Cuma, Haziran 12, 2015

Mutlu benliğimiz!

Birçok insan mutlu olma arzusunun yaptığımız her şeyin arkasındaki temel güdü olduğu fikrine katılacaktır. Bencilce veya merhamet ve yardım etme duygusuyla yaptığımız hareketlerden tatmin olmak istiyoruz. İnsanlara hayattan beklentilerinin ne olduğu sorulduğunda genelde verilen cevap şudur: “Sadece mutlu olmak istiyorum.”
Krişna bilinci felsefesinin temel noktası gerçekte kim olduğumuzu bilmezsek mutlu olamayacağımızdır.
Yüce bilge Sanatana Goswami bu fikrini Şri Çaitanya Mahaprabhu’ya sorarken belirtmişti: “Ben kimim?
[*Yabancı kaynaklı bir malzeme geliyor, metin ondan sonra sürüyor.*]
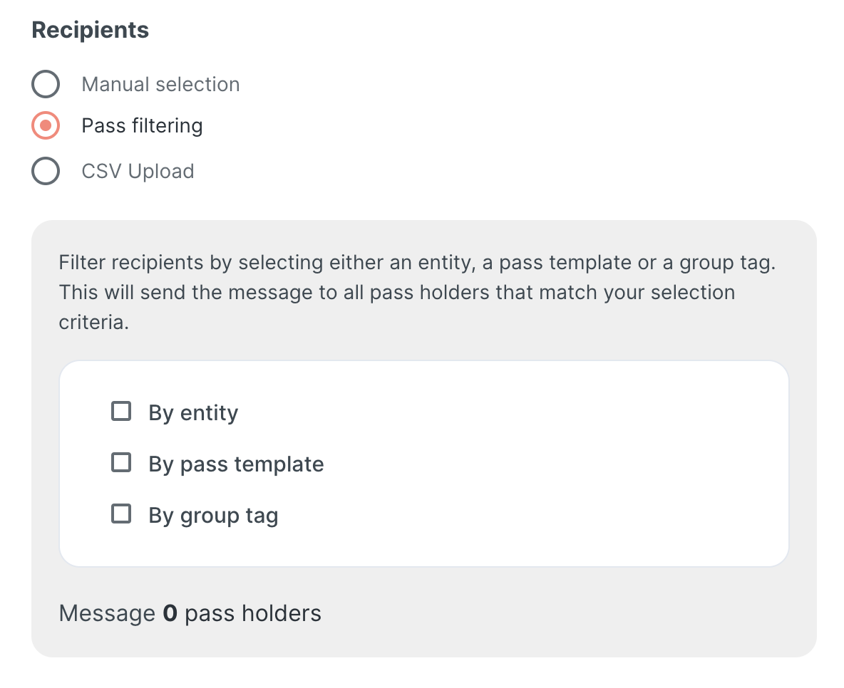Select the CSV Upload radio button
Neden bu ıstırap üçlemesi (bedenim ve zihnimden, diğer canlı varlıklardan ve doğadan kaynaklanan) beni her zaman rahatsız ediyor? Bunu bilmezsem nasıl yararlanabilirim ki?” (Caitanya-Caritamrita, Madhya Lila 20.102)
Birçok kıta sonra Rab Caitanya, bilge Sanatana’ya benliğin doğasını açıklar: “Krişna’nın hizmetkarı olmak canlı varlıkların yapısal durumudur çünkü canlı varlık Krişna’nın marjinal enerjisidir ve tıpkı bir güneş ışığı veya ateşin moleküler parçası gibi eş zamanlı olarak Rab ile hem bir, hem de Ondan farklı bir oluşumdur.”
Tanrı ile adananı arasındaki bu değiş tokuş geniş kapsamlı felsefi görüşlere sahiptir. Her şeyden önce bilge Sanatana’nın sorusu hepimizin tarafından sorulması gereken sorudur. “Neden acı çekiyorum?” Aradığımız mutluluk her zaman ulaşabildiğimizin ötesinde. Bizi mutlu edeceğini düşündüğümüz bir şeyleri arzuluyoruz fakat arzularımıza eriştiğimizde bu bize yeterli gelmiyor. Daha fazla bir şeylere  ihtiyacımız olduğunu düşünüyoruz. Bu sürekli tatminsizlik bizim acılarımızın bir kısmıdır.
Rab Caitanya benliğin doğasını açıklayarak neden acı çektiğimiz sorusuna cevap verir. Çünkü gerçekte kim olduğumuzu unutmuş durumdayız: Krişna’nın ebedi hizmetkarı ve O’nun parçalarıyız. Kendimizi maddi bedenlerle kimliklendiriyoruz ve acılarımız bu yanılgıdan ortaya çıkıyor. Bedenlerimiz hastalanıyor, yaşlanıyor ve ölüyor ve biz bunun bizim başımıza geldiğini düşünüyoruz.
Bütün mutluluğun kaynağı Krişna’nın bir parçası olan spiritüel varlıklar olan bizler de saf orijinal halimizde mutluyuzdur. Bu yüzden mutlu olma girişimlerimizdeki birçok hayal kırıklığına rağmen, asla bundan vazgeçmeyiz.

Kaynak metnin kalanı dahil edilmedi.